### Materials provided
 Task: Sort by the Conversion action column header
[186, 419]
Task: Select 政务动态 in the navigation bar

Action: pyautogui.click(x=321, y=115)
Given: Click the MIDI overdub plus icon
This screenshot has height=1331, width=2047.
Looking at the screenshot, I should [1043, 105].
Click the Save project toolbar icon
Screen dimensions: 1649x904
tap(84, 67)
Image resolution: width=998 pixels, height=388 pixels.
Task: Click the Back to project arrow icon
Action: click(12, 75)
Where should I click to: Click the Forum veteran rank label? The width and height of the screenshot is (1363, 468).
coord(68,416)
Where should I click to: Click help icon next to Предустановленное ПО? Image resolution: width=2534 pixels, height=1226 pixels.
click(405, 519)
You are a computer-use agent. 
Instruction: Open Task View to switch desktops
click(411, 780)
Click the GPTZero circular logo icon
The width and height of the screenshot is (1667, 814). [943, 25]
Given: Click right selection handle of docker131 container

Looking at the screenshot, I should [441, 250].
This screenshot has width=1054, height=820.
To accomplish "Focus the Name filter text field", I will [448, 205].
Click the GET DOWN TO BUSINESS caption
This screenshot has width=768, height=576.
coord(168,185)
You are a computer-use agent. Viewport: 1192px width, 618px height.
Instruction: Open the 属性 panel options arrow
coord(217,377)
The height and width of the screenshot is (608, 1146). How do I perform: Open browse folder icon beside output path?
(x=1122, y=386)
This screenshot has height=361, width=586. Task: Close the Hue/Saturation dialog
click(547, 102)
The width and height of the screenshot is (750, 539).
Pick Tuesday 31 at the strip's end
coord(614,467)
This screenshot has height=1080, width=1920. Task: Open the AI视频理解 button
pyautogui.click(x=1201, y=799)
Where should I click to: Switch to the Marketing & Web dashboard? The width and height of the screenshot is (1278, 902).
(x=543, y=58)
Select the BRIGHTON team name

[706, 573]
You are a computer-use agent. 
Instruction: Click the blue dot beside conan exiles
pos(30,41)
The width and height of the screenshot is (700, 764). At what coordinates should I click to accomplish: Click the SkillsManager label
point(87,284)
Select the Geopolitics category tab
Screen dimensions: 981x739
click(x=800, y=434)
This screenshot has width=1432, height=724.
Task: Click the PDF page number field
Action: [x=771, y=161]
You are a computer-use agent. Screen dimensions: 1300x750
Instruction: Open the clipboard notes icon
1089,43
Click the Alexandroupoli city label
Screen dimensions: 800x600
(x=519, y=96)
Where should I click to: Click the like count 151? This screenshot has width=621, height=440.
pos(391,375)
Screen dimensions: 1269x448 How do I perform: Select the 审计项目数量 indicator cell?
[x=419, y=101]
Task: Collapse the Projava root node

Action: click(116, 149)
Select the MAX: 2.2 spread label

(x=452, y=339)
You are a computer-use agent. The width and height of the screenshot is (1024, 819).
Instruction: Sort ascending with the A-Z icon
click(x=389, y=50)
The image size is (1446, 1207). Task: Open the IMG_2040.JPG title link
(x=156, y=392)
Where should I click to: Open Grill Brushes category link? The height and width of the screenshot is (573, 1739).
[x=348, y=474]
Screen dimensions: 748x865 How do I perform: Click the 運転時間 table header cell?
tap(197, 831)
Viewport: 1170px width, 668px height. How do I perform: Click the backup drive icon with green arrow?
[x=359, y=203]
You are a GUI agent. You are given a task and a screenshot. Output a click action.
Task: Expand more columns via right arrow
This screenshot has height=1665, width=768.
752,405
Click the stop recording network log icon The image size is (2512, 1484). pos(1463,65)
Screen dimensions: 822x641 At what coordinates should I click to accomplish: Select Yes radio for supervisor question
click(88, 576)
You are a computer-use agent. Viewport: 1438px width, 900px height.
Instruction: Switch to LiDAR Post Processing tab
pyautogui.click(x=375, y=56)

### Work to complete
Pick out every line of the material above that contains the string "category", and copy each one. Uppercase and lowercase letters count as different.

### Solution for this problem
Select the Geopolitics category tab
Where should I click to: Open Grill Brushes category link? The height and width of the screenshot is (573, 1739).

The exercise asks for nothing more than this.